Il paraît que vous avez pris, ce mois-ci, toute l’inspiration pour vous seul, car je n’en ai pu avoir un seul moment. Je n’ai rien fait. Le gouvernement m’a demandé sur le baptême du duc de Bordeaux des vers, que je ne ferai pas si cet état d’impuissance continue. Vous êtes heureux, vous, Alfred, vous ne frappez jamais en vain sur le rocher, et quand vous avez produit quelques centaines de vers admirables, vous les appelez des lignes, pour consoler ceux de vos amis qui ne peuvent même pas enfanter des lignes qu’ils appelleraient des vers. J’avais pourtant commencé un roman qui m’amusait, sauf l’ennui de l’écrire ; puis cette invitation pour le baptême est survenue, puis des tracasseries à propos de la jonction du Conservateur littéraire et des Annales. — J’ai tout laissé là.

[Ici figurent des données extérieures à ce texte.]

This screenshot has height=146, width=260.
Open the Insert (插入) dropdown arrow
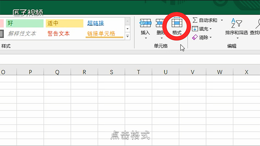pos(145,38)
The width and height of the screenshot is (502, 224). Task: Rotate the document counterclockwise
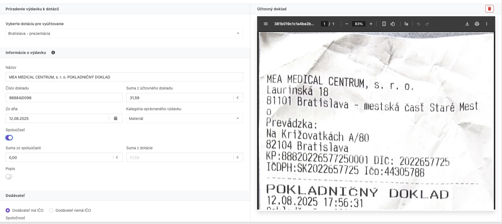pyautogui.click(x=393, y=24)
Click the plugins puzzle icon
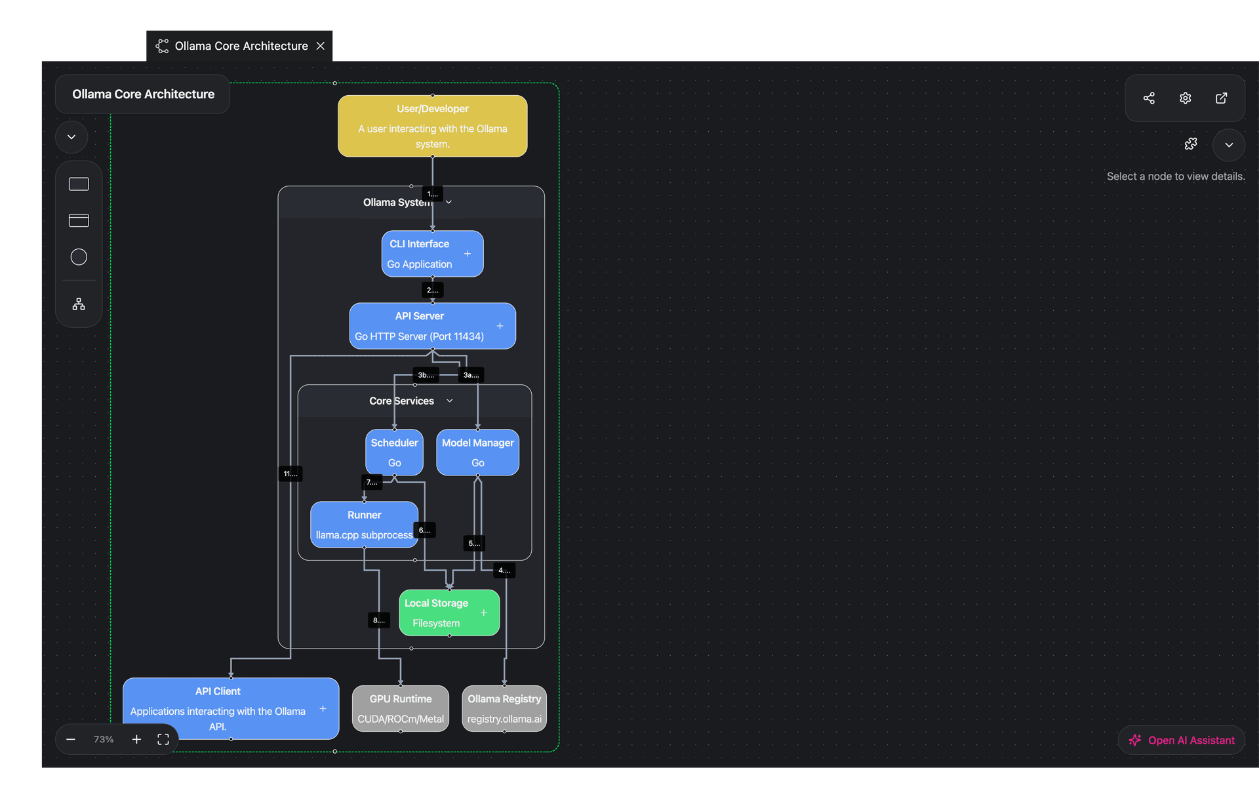 point(1191,144)
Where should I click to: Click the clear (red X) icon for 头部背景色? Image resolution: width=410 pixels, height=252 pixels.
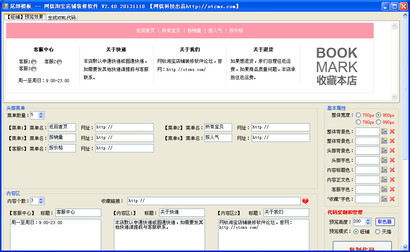391,150

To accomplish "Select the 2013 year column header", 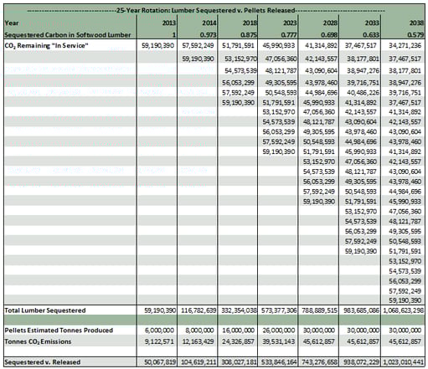I will tap(169, 23).
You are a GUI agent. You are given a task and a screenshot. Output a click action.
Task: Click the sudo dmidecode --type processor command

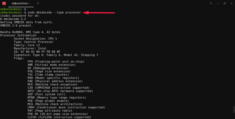tap(54, 12)
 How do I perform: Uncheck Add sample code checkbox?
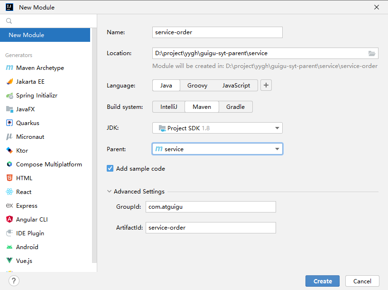coord(110,168)
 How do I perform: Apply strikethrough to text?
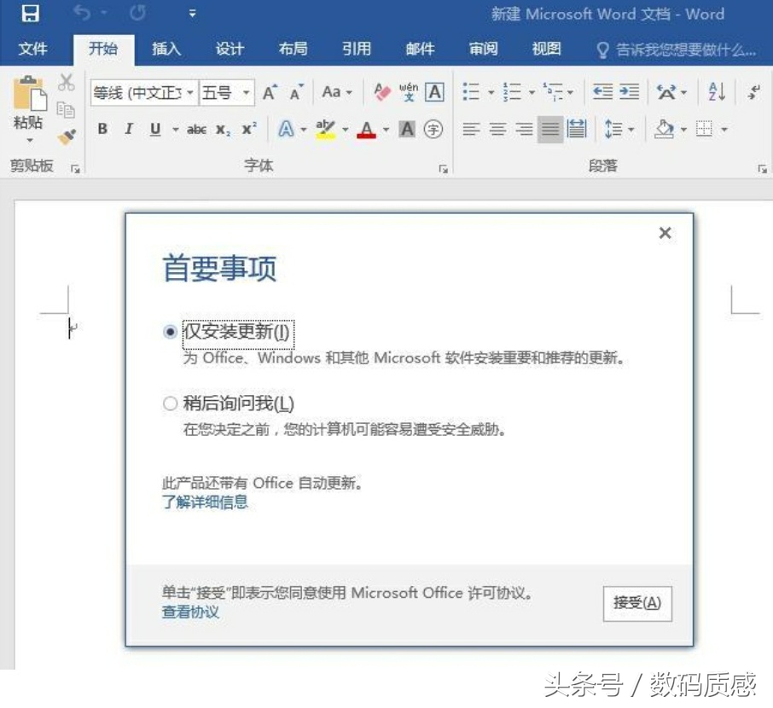195,129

Jules est encore dans l’incertitude, Soumet fait des vers superbes, Pichat cherche son manuscrit, Émile nous promet toujours le Fou du Roi, Gaspard rit à Versailles, Rocher pleure à Grenoble près de son père dangereusement malade, Saint-Valry fait ses Pâques à Montfort ; tous vous aiment, tous vous embrassent, mais pas plus tendrement que moi.

Il est bien pénible, Alfred, de ne communiquer que par lettre. Me voilà, faute de papier, impérieusement forcé de finir. Est-ce donc bien la peine de remuer sa plume pour s’envoyer des idées sans réponses, pour surprendre par des réflexions tristes les pensées peut-être riantes de son ami, comme deux instruments qui se répondent de loin sur des airs différents parce que l’éloignement empêche ceux qui en jouent de s’accorder. Adieu, je vous embrasse, honteux de vous dire si peu de chose et fatigué d’avoir écrit tant de mots.

Les séances d’Abel aux Bonnes Lettres ont beaucoup de succès. Je n’ai rien lu ni fait lire depuis Quiberon. J’ai reçu de M. de Chateaubriand une lettre charmante où il me dit que cette ode l’a fait pleurer ; je vous répète cet éloge, mon ami, parce qu’il vous concerne aussi, vous qui avez entre les mains le procès-verbal de l’enfantement de cette œuvre. Qu’est-ce, auprès de votre adorable Symétha !

Je regrette de ne pouvoir vous rendre votre charmante preuve d’amitié en signant Alfred ; mais du moins suis-je sûr, puisque vous signez Victor, que l’illustration ne manquera pas à ce nom-là.

Tout cordialement à vous.

Votre ami,

Hugo.

Abel vous répondra incessamment, il est enchanté de votre lettre. Si je vais à la Roche-Guyon, je n’y pourrai aller que vers le mois d’août.